*ACTIVITY*.
Show each line of the data below in which "computer" occurs.

Stored items:
◇ ◇ ◇ ◇ ◇ ◇ ◇

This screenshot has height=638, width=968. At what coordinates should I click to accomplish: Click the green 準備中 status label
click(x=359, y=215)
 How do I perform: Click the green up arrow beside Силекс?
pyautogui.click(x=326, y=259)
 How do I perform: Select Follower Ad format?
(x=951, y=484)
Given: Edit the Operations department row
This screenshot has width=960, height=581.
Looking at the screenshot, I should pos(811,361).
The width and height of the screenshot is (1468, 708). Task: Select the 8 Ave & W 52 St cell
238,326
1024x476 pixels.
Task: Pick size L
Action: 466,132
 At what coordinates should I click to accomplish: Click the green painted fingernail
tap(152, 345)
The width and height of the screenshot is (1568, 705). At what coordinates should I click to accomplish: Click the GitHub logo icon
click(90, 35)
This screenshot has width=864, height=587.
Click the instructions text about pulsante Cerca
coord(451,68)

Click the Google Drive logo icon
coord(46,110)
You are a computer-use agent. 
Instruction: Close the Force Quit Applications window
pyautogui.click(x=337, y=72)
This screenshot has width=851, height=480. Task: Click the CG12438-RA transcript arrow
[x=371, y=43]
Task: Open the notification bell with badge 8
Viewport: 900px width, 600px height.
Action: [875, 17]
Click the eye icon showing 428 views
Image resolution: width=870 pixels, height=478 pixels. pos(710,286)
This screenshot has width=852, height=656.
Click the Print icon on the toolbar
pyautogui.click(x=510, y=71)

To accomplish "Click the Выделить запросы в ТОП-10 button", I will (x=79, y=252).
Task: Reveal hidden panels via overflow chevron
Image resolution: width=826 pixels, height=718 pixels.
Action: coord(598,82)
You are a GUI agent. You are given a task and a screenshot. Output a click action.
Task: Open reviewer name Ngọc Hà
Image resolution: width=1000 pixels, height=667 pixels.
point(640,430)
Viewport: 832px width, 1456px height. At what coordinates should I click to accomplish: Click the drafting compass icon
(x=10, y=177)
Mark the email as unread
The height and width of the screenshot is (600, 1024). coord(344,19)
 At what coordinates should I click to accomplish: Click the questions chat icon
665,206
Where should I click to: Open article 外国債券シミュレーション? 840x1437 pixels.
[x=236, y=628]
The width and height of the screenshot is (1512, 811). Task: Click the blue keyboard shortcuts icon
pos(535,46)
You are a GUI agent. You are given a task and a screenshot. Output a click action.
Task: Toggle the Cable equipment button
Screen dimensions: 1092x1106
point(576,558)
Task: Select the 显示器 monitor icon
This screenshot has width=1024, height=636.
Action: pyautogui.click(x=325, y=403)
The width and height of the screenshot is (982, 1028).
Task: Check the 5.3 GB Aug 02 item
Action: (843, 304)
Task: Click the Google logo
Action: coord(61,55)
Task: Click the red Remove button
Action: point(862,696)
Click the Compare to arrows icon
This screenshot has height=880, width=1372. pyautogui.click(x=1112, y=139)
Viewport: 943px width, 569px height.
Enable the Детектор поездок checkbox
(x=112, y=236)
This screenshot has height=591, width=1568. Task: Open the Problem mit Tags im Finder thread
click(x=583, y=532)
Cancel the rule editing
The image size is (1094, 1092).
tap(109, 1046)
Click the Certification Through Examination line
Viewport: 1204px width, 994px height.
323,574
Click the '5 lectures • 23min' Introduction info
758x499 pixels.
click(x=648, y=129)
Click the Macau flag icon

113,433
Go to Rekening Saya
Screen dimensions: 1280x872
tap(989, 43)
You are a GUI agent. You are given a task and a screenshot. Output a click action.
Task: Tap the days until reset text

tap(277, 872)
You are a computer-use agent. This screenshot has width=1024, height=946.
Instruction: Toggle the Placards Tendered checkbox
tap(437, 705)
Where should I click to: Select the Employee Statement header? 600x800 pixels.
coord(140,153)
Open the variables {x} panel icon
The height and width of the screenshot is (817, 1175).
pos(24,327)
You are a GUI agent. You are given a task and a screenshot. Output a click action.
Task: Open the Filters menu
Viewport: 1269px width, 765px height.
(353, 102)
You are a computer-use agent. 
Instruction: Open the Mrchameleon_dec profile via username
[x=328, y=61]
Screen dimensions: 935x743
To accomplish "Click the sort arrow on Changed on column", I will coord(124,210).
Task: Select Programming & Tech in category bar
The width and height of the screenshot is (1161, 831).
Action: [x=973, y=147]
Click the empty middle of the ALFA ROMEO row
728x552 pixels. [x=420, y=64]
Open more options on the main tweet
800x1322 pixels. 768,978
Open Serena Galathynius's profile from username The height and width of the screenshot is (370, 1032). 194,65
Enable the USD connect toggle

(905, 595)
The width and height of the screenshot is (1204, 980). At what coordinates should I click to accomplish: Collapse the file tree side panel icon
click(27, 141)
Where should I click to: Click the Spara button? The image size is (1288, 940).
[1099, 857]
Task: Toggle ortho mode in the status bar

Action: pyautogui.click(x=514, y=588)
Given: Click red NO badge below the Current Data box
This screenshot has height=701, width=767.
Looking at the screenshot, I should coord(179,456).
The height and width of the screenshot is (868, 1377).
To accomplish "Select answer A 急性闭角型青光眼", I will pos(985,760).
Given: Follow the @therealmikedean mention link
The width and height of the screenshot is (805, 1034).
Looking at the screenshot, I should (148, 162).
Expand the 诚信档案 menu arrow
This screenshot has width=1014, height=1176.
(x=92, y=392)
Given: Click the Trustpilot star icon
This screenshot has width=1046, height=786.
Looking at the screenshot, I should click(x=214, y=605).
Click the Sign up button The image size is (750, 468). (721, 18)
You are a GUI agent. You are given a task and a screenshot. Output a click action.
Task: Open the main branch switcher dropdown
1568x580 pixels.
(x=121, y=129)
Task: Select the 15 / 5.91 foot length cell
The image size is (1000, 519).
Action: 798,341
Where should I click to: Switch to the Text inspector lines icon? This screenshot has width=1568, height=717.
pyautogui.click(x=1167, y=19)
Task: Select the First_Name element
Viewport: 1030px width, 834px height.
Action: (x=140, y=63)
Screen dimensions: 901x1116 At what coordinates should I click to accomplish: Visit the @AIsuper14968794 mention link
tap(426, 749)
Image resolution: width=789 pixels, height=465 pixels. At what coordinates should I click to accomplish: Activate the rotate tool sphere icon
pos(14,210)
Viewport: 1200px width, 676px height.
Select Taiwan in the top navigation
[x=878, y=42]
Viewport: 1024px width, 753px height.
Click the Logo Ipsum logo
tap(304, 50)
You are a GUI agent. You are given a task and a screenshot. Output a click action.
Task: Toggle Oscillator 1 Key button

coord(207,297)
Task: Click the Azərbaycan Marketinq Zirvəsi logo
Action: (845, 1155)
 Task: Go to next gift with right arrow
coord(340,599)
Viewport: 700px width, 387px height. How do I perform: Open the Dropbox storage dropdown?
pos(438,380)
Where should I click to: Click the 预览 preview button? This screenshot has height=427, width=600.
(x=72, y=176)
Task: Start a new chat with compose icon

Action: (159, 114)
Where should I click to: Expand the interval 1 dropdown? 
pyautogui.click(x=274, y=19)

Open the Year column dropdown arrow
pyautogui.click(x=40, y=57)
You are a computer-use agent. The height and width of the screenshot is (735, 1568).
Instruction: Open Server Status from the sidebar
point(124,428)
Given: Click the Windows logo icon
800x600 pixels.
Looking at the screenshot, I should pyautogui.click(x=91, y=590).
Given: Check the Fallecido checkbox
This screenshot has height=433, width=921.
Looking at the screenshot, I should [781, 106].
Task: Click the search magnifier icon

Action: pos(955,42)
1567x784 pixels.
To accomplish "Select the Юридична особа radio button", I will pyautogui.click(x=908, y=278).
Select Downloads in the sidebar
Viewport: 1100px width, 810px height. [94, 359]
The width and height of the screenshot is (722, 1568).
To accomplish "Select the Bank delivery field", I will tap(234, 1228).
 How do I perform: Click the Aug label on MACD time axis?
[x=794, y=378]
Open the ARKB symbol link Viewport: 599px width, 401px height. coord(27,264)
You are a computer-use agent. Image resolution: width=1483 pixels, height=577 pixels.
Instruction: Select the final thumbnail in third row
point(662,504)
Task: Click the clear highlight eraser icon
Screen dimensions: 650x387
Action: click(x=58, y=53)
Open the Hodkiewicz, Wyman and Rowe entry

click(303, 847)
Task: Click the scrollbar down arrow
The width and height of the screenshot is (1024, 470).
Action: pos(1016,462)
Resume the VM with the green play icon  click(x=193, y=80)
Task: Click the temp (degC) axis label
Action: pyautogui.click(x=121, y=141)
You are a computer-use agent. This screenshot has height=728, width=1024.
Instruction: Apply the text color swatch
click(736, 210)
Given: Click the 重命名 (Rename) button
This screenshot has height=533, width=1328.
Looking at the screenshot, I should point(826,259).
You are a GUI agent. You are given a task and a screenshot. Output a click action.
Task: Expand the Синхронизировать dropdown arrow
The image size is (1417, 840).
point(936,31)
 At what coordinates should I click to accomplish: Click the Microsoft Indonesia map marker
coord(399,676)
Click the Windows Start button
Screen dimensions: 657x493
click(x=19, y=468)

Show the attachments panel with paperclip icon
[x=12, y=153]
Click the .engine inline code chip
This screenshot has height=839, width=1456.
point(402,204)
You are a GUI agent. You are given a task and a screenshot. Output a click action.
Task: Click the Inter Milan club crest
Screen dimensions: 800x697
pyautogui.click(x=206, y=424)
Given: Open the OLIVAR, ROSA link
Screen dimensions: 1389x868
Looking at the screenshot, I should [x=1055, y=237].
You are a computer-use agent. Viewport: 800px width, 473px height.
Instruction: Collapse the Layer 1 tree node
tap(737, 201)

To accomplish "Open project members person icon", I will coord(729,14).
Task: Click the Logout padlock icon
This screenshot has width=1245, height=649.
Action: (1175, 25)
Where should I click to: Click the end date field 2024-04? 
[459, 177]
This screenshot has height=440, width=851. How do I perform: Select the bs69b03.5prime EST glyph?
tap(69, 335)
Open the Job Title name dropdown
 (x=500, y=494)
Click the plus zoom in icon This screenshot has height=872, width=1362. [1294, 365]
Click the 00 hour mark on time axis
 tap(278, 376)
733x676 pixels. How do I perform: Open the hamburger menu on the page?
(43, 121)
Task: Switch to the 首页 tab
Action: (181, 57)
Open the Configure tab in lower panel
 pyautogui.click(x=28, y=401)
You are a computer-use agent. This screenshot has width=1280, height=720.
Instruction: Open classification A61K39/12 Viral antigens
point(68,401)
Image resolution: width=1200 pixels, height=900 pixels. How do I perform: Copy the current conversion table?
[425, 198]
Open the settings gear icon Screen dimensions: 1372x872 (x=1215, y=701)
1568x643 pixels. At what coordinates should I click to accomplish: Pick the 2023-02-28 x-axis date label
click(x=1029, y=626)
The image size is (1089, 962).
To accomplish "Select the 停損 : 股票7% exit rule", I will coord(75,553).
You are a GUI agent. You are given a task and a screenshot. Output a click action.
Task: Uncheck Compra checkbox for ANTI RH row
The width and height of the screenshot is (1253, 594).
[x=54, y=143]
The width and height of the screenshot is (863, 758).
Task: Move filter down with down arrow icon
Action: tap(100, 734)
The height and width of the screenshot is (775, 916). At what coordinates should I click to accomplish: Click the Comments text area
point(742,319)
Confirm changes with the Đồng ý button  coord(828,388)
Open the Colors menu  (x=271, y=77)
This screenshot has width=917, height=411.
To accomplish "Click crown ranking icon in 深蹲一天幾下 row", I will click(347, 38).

◇ ◇ ◇ ◇ ◇ ◇ ◇

*TASK RESULT*.
You are a computer-use agent. 
You are a computer-use agent. This screenshot has width=1024, height=946.
You are a computer-use agent. 
You are a computer-use agent. The height and width of the screenshot is (735, 1568).
You are a computer-use agent. Image resolution: width=1483 pixels, height=577 pixels.
You are a computer-use agent. This screenshot has height=728, width=1024.
You are a computer-use agent. Viewport: 800px width, 473px height.
You are a computer-use agent. This screenshot has width=1280, height=720.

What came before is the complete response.